Biochemical and Biophysical Research Communications | 1984
John J. Ch'ih; Thomas M. Devlin
The distribution and intracellular translocation of AFB1 in various subcellular fractions was investigated in isolated hepatocytes by pulse-chase experiments. After labeling the hepatocytes with [3H]-AFB1 (14.5 nM) for 15 min, the highest concentration of [3H]-AFB1 was found in the cytosolic fraction where 66% was bound noncovalently and 1.5% covalently. The lowest concentration of [3H]-AFB1 was found in the nuclear fraction; 36% and 4.9% were bound noncovalently and covalently respectively. When the [3H]-AFB1 loaded cells were chased with unlabeled AFB1 (1 microM), the radioactivity of [3H]-AFB1 in the cell lysate and cytosolic fraction decreased in time with an apparent rate of elimination (t1/2) of 93 min and 66 min, respectively. The levels of covalently bound AFB1 increased with time and reached a maximum at 60 min in nuclei (270%), and at 120 min in mitochondria (220%) and cytosol (430%) as compared to the zero time. Only in the microsomal fraction was there no significant increase with time in covalently bound AFB1. These results suggest that the toxin after activation by the microsomal mixed function oxidases was either detoxified or transported to other cellular organelles where covalent binding of macromolecules occurred.

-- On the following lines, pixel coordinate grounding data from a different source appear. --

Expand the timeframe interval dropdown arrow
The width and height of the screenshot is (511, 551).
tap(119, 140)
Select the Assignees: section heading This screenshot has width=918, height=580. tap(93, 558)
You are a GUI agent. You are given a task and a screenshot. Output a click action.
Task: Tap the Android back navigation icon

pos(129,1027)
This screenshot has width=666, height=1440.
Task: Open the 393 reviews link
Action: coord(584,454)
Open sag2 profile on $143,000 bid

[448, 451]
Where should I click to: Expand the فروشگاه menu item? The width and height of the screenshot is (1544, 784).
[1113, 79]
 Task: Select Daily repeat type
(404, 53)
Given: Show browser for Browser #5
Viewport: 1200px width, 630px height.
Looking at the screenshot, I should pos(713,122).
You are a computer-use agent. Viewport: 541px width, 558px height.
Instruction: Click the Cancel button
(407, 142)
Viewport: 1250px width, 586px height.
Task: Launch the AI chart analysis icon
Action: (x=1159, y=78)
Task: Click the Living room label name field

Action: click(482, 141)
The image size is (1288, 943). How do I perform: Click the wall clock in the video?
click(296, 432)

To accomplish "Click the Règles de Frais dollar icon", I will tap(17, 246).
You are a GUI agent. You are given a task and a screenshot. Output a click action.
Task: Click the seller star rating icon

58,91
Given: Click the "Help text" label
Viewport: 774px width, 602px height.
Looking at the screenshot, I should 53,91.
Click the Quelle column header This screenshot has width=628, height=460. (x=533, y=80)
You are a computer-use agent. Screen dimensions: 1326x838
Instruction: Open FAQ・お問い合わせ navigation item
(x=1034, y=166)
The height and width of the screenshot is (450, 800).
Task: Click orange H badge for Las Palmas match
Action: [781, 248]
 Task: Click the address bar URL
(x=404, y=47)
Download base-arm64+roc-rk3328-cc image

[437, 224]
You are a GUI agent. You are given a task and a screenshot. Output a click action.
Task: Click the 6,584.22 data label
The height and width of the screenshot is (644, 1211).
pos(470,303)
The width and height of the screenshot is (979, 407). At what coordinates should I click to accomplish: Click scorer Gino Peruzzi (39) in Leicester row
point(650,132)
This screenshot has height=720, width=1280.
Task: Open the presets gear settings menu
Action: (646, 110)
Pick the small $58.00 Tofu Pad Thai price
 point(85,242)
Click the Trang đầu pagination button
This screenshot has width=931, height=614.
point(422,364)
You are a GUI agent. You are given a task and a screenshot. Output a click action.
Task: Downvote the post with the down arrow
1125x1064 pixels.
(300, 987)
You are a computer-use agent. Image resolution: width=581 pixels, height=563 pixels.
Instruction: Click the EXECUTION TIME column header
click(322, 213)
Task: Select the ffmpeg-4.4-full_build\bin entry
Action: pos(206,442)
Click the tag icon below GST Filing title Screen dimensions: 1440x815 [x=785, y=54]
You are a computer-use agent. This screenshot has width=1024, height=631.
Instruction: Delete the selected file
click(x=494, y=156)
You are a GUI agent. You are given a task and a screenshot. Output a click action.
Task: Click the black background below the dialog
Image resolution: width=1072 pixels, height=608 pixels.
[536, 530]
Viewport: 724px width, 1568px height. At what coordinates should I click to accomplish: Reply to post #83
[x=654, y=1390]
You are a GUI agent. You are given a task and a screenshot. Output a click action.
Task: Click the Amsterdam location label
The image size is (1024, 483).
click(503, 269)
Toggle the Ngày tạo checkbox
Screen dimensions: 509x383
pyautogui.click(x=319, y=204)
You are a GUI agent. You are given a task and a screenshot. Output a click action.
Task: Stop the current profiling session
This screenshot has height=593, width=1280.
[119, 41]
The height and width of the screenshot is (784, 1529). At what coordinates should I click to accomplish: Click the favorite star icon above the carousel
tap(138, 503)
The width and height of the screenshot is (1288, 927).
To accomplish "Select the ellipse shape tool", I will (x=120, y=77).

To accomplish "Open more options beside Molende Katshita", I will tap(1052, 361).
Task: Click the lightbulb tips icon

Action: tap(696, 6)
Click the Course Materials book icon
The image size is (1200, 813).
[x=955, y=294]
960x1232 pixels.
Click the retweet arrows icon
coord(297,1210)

Biochemical and Biophysical Research Communications | 1991
Joseph I. Ewaskiewicz; Thomas M. Devlin; John J. Ch'ih
The disposition of a non-toxic i.p. dose of [3H]-aflatoxin B1 (0.70 micrograms/kg) in the blood, plasma, and liver was studied in male Wistar rats. Uptake into the blood, plasma, and liver was biphasic; there was an initial rapid rise (0-2 hr) followed by a second phase (2-12 hr) of a gradual increase. Most of the radioactivity in the blood was bound noncovalently to albumin. Distribution of radioactivity in the subcellular fractions of liver showed that the microsomes exhibited the highest labeling which increased over the time course; labeling of the cytosol reached a maximum at 2 hr then decreased to a new steady state, whereas the mitochondria and nuclei reached a plateau. When the content of aflatoxin B1 in the nuclear subfractions was examined, greater than 92% of the total radioactivity was found in the deoxyribonucleoprotein fraction, and 84% of this was bound noncovalently. These results suggest that aflatoxin B1 is transported from the site of injection through the blood to the liver and its subcellular and subnuclear fractions primarily in a noncovalent form.